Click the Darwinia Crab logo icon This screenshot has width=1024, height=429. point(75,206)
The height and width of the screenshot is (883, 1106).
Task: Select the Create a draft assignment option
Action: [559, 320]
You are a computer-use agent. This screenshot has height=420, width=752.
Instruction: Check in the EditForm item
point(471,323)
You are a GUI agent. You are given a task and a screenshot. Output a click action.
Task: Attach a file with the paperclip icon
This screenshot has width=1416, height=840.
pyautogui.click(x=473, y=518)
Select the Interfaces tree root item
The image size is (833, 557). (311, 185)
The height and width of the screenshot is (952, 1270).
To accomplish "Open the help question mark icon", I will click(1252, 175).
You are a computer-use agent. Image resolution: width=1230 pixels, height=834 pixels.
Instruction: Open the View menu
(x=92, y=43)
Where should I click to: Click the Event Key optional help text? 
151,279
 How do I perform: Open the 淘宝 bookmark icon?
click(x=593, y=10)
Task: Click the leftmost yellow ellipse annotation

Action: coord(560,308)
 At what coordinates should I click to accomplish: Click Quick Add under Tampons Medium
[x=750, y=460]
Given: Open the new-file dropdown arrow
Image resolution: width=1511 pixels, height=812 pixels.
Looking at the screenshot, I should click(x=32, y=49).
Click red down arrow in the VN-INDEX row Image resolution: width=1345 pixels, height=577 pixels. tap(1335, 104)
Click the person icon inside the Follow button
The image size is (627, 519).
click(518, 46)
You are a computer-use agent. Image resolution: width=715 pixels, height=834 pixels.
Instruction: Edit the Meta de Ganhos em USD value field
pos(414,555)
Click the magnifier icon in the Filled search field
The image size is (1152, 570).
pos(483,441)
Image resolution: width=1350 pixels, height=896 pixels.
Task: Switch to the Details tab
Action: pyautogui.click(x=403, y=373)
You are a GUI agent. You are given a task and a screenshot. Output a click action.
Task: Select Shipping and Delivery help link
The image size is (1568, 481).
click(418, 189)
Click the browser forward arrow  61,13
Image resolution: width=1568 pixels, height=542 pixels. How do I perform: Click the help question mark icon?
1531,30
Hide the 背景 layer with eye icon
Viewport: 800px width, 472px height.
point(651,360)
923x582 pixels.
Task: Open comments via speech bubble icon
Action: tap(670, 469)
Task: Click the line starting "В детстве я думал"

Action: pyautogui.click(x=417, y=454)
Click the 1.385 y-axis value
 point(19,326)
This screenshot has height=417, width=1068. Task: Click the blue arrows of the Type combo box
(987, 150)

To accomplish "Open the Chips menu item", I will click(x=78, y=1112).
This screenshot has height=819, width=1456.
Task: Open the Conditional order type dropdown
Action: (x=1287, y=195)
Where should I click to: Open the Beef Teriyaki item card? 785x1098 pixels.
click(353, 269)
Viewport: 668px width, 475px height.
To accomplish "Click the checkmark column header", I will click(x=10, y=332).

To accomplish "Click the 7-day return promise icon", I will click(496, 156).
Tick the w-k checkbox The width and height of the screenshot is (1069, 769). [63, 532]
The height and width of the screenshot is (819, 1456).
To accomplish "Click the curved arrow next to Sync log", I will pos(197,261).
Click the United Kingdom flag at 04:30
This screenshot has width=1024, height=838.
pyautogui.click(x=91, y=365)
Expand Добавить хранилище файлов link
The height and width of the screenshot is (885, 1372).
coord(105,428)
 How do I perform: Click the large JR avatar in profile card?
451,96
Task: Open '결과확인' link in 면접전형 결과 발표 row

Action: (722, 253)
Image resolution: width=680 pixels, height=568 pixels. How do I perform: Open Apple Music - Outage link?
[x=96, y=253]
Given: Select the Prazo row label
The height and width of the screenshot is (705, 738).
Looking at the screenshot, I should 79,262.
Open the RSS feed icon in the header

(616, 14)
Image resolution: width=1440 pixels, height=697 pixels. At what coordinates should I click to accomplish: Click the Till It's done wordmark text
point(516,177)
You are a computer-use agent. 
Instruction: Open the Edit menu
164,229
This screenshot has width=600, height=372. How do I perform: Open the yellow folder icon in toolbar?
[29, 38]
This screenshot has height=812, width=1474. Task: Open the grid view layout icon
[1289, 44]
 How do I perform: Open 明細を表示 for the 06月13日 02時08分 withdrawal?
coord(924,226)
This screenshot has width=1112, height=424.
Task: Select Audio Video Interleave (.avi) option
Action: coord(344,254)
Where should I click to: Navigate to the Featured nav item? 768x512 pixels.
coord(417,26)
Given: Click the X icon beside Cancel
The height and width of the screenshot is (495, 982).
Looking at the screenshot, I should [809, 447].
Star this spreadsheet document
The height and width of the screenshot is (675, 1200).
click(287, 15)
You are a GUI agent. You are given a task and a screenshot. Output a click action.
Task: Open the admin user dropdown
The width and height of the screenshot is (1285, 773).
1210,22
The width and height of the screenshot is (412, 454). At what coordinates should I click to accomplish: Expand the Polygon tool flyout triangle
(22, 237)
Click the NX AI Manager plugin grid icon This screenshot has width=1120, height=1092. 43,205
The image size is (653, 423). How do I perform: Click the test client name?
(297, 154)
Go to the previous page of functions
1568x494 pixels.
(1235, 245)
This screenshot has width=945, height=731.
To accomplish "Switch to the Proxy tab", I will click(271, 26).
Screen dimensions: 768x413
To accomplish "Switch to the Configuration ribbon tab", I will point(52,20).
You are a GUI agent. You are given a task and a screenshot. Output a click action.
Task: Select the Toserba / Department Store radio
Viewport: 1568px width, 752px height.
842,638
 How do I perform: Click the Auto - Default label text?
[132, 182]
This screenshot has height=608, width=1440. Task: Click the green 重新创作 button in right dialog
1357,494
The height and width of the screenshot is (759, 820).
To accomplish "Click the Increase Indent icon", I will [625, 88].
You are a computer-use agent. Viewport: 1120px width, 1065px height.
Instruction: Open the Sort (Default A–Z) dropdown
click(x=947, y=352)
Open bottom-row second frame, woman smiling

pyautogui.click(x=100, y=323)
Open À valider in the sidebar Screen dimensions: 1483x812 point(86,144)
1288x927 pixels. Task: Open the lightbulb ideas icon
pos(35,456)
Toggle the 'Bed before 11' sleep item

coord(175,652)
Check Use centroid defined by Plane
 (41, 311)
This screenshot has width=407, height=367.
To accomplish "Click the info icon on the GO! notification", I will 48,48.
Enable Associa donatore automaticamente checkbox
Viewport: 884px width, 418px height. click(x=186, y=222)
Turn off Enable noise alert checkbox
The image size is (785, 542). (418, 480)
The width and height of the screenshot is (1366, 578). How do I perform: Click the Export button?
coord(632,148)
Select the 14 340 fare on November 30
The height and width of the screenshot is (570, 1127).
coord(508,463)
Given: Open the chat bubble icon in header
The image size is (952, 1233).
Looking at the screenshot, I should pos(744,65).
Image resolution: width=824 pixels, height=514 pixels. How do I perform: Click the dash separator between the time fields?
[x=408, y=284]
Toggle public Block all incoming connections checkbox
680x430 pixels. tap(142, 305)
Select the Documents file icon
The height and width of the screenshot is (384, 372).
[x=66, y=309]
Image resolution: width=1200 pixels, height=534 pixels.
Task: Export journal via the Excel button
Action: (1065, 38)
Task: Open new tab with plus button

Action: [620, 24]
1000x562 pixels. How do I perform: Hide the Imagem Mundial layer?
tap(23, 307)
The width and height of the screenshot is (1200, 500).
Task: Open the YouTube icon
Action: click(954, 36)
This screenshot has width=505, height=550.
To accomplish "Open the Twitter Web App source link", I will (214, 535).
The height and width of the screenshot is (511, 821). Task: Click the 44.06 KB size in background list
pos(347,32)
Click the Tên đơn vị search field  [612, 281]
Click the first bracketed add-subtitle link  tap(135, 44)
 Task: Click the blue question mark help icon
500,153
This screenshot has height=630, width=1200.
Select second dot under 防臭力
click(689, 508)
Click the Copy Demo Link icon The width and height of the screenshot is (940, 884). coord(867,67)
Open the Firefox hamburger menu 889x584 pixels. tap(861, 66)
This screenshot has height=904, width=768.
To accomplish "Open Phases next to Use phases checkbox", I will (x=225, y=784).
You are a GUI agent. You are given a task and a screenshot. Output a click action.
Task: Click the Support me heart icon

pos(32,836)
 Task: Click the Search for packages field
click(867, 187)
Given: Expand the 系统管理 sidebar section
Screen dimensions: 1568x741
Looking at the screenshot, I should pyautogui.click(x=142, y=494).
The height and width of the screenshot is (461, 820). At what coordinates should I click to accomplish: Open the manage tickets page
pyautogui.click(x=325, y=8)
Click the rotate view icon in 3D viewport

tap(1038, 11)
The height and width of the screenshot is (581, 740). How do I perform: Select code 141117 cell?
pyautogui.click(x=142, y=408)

______________________________

Where does the word "next" appear in the listing above? Copy every line that holds it.

To accomplish "Click the curved arrow next to Sync log", I will pos(197,261).
To accomplish "Open Phases next to Use phases checkbox", I will (x=225, y=784).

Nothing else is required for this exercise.